Hilton Head provides the perfect cure for the Masters Hangover


Published: April 22, 2008

On Monday, April 14, the day after he and Tiger Woods failed to win the Masters, Stewart Cink took it easy at his house in suburban Atlanta.

In the morning he watched a tape of the final round, fast-forwarding through others' shots while hoping to analyze how his swing held up under the pressure. One problem.

"They didn't show me hitting a shot after the 4th hole," says Cink, who was both amused and disappointed. "They showed me putting but no shots."

That afternoon Cink did a bunch of phone-in radio interviews, falling asleep during one of them.

"Yeah, I actually dozed off," he says. "I blamed it on my cellphone going out."

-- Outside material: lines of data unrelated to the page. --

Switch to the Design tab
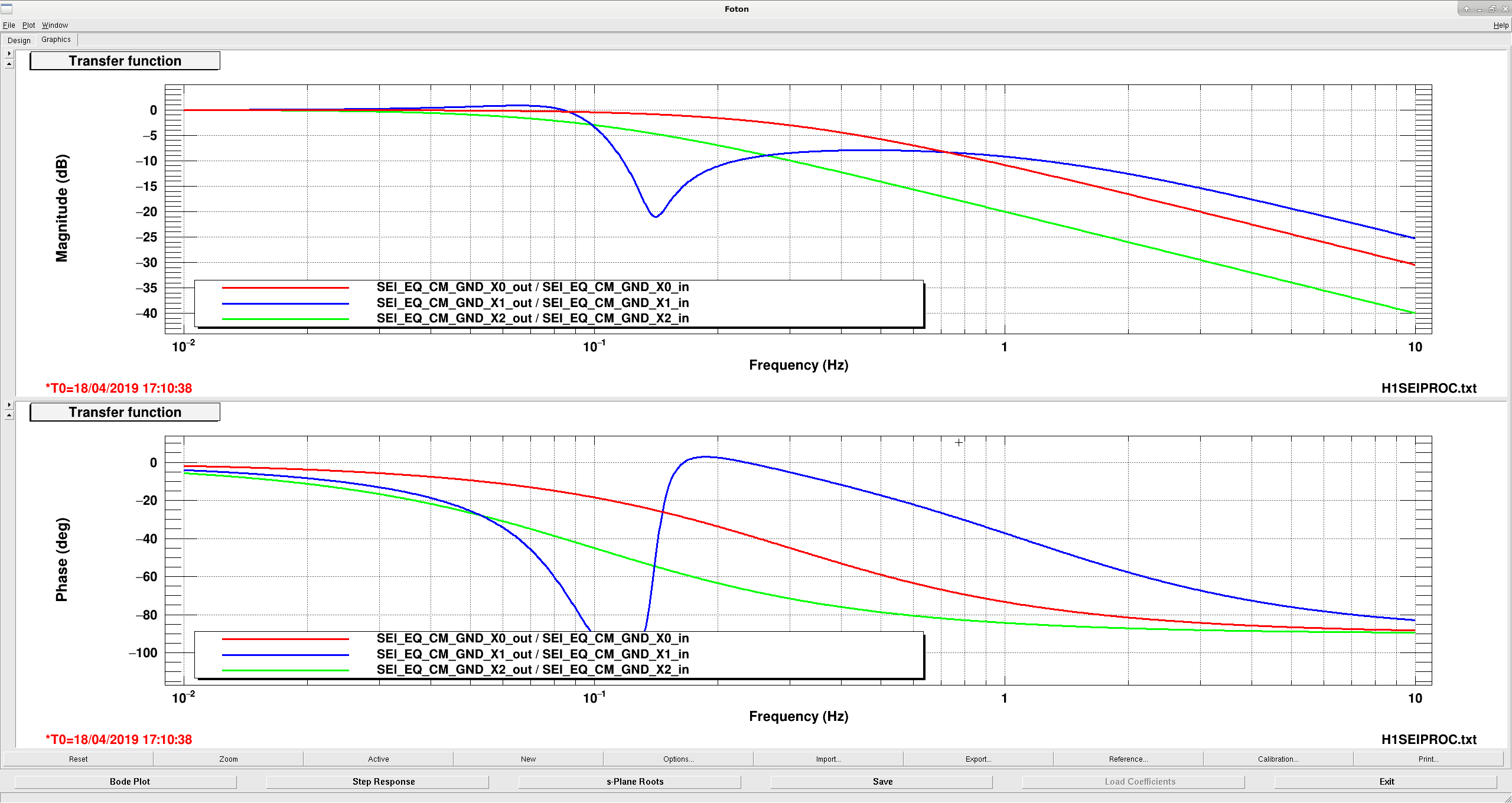This screenshot has height=803, width=1512. point(19,40)
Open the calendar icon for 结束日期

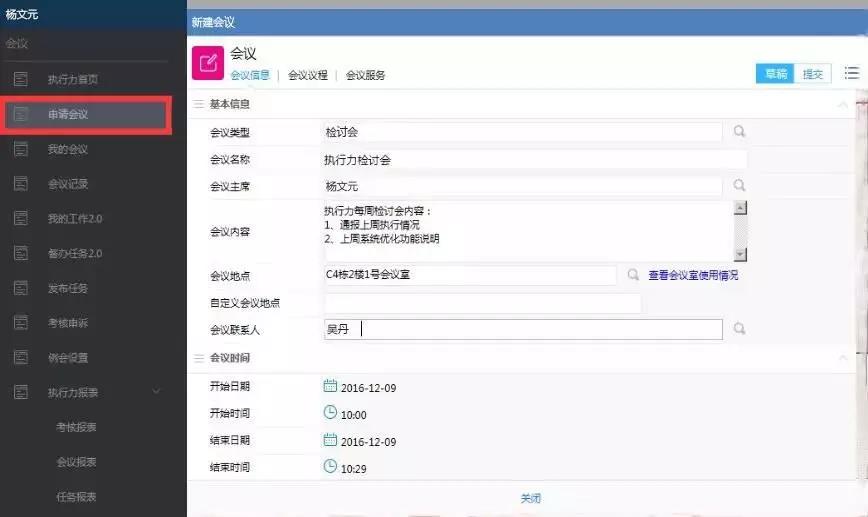330,440
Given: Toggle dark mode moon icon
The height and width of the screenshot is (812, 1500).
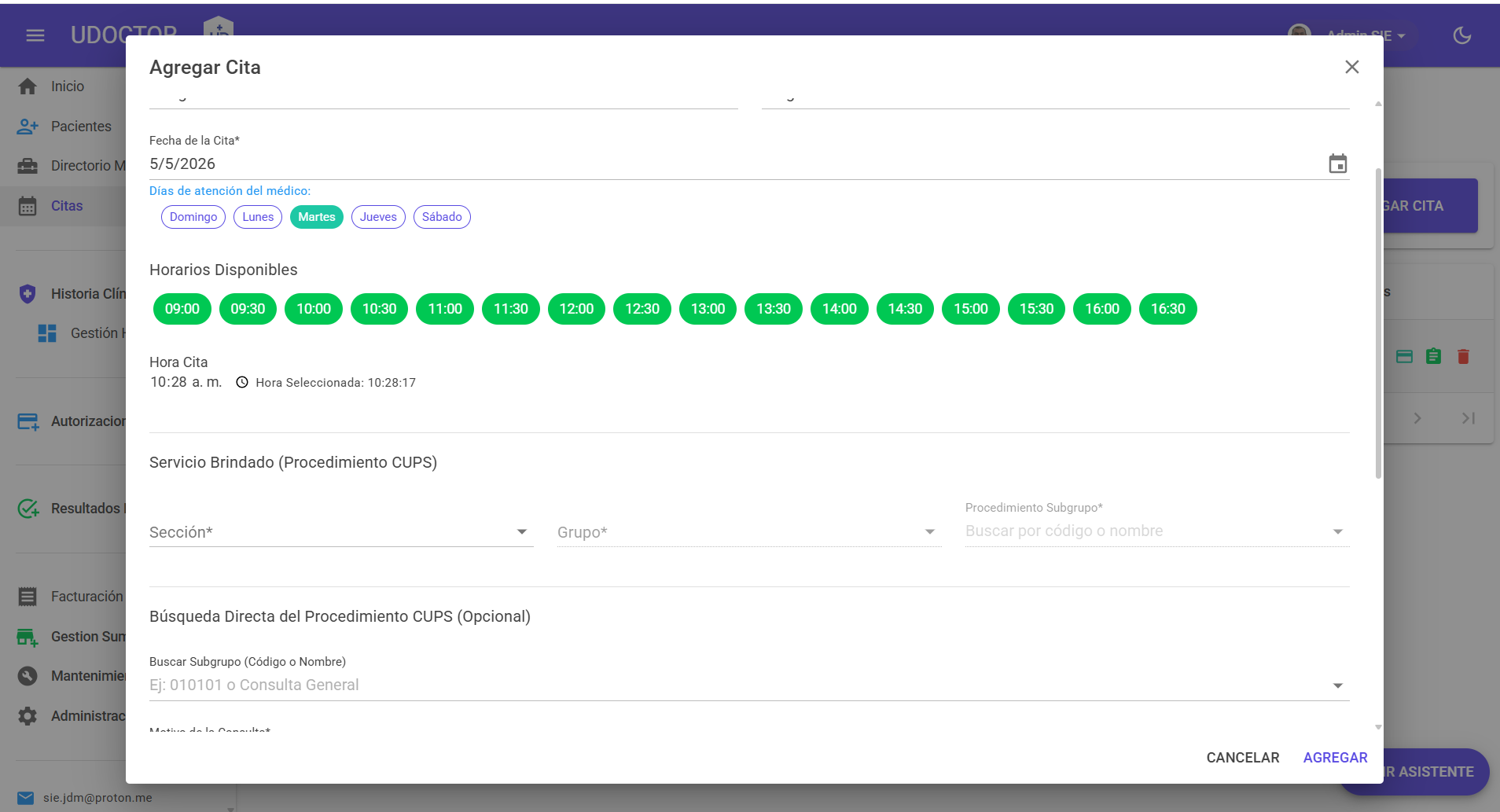Looking at the screenshot, I should (x=1461, y=35).

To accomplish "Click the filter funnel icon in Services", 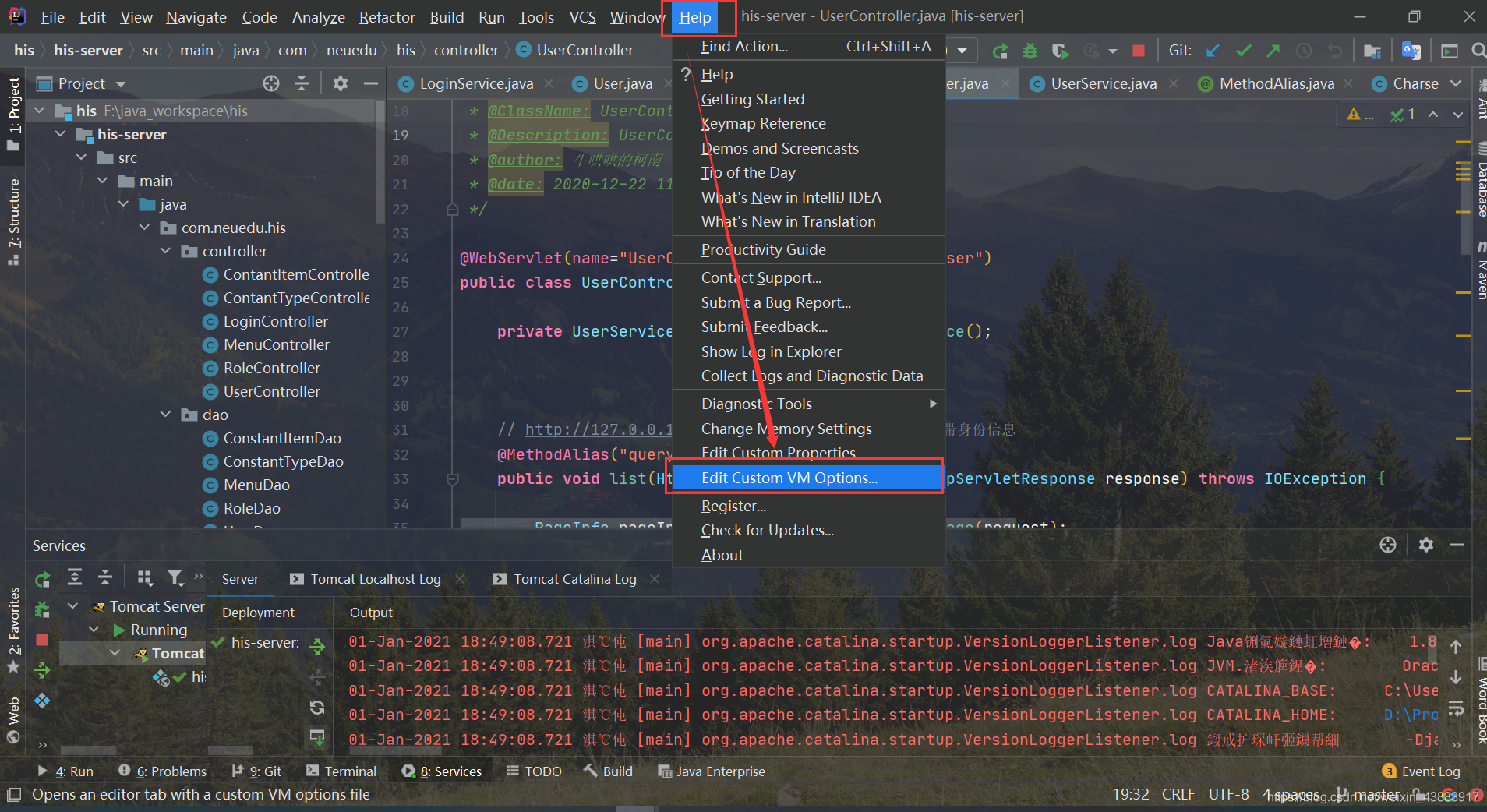I will [x=175, y=577].
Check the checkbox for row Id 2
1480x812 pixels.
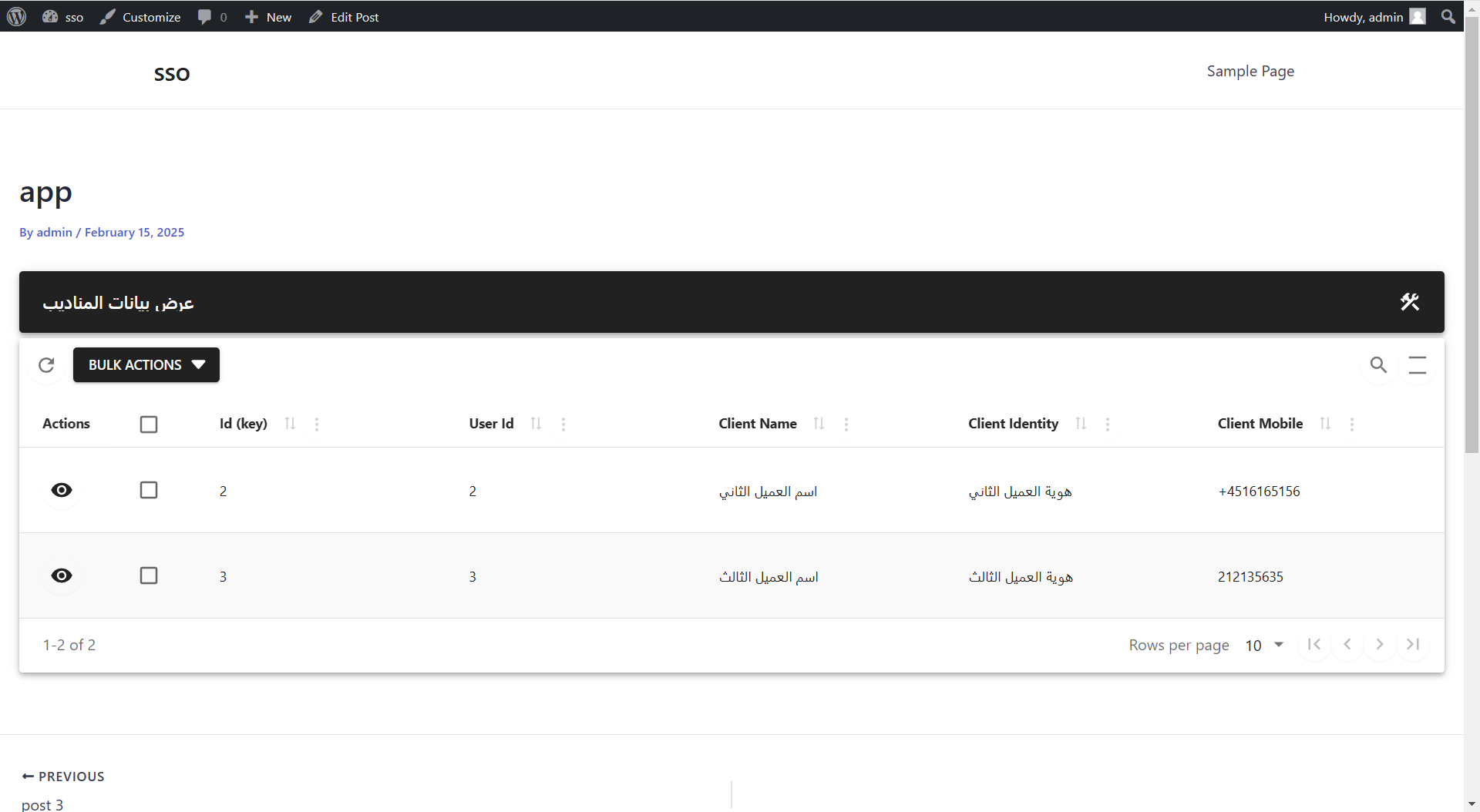click(x=149, y=491)
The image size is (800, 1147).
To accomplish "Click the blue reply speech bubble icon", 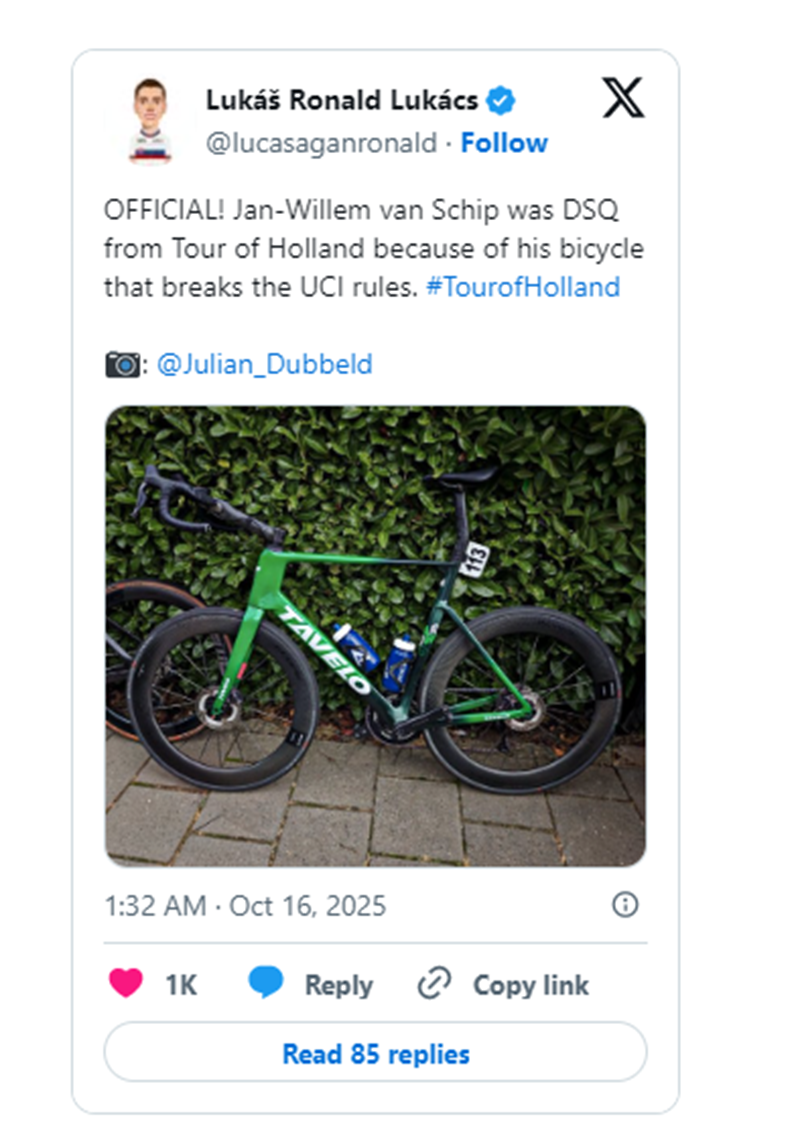I will point(266,984).
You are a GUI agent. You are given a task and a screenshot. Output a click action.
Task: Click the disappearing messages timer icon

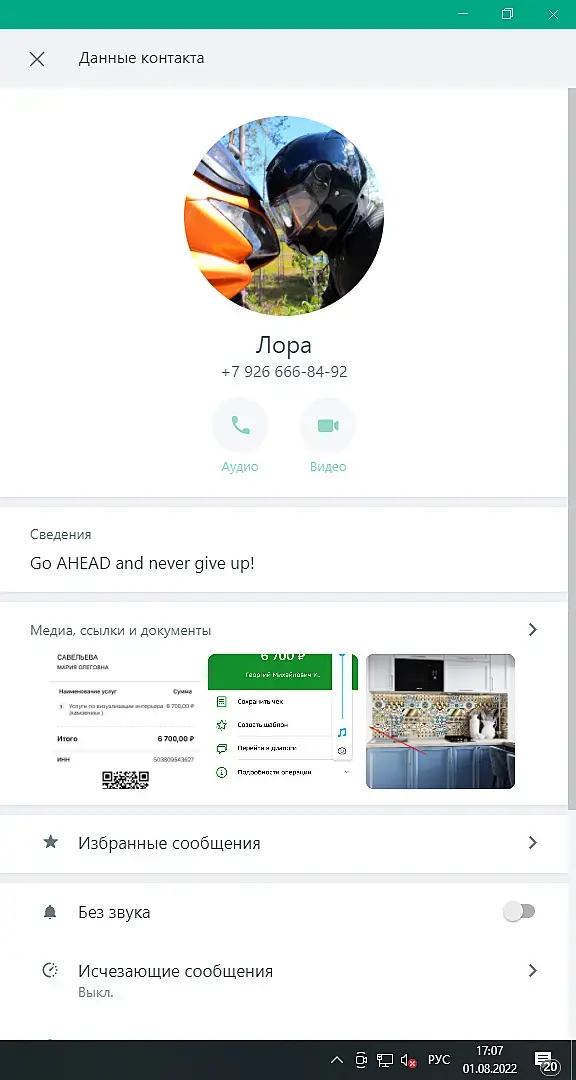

Playing at Augusta National, the game's most glamorous and stressful stage, saps a player's energy the way kryptonite drains Superman. If you're in contention on the weekend (Cink finished third), and you're paired with Tiger in the final round (as Cink was), when the first major championship of the season is over, you'll probably crash like a college kid after an all-nighter.

But there's a cure for Masters Hangover, and it's not "take two green jackets and call me in the morning." It's the Verizon Heritage, at Harbour Town Golf Links on South Carolina's Hilton Head Island (a.k.a. the Head), the most relaxing stop on the PGA Tour.

The Head is where wounds heal, spring hits its sweet stride, and pros decompress and rejuvenate.

Cink sensed that Masters week had taken a toll as he drove back home from Augusta with his wife, Lisa, after the final round.

"I noticed I was having a hard time putting thoughts into words," he says. "I probably shouldn't have been behind the wheel. I was so drained, although I didn't really realize it at that moment."

The Cinks arrived home at 12:30 a.m. and got to bed around 2. "You'd think I would've slept all day [Monday], but I wanted to see the coverage," says Cink, who watched the replay while the kids were at school and Lisa, a part-time teacher, was at work.

Cink had his second wind by dinnertime, and he took Lisa and their children, Connor, 14, and Reagan, 11, to their favorite Mexican restaurant. He even watched a movie — Best Laid Plans, starring Reese Witherspoon — before he "zonked out."

The next day, Tuesday, Cink hitched a ride to the Head on a friend's plane. "But I was a wreck," Cink says. Going straight from the airport to Harbour Town, Cink took part in a Nike outing on the practice range, hitting shots and talking, and then signed autographs for an hour.

"It was like trying to keep my eyelids propped open with toothpicks," he says.

Cink tried to practice a little later but had "nothing" in the tank. He was a wreck on Wednesday, pro-am day, too.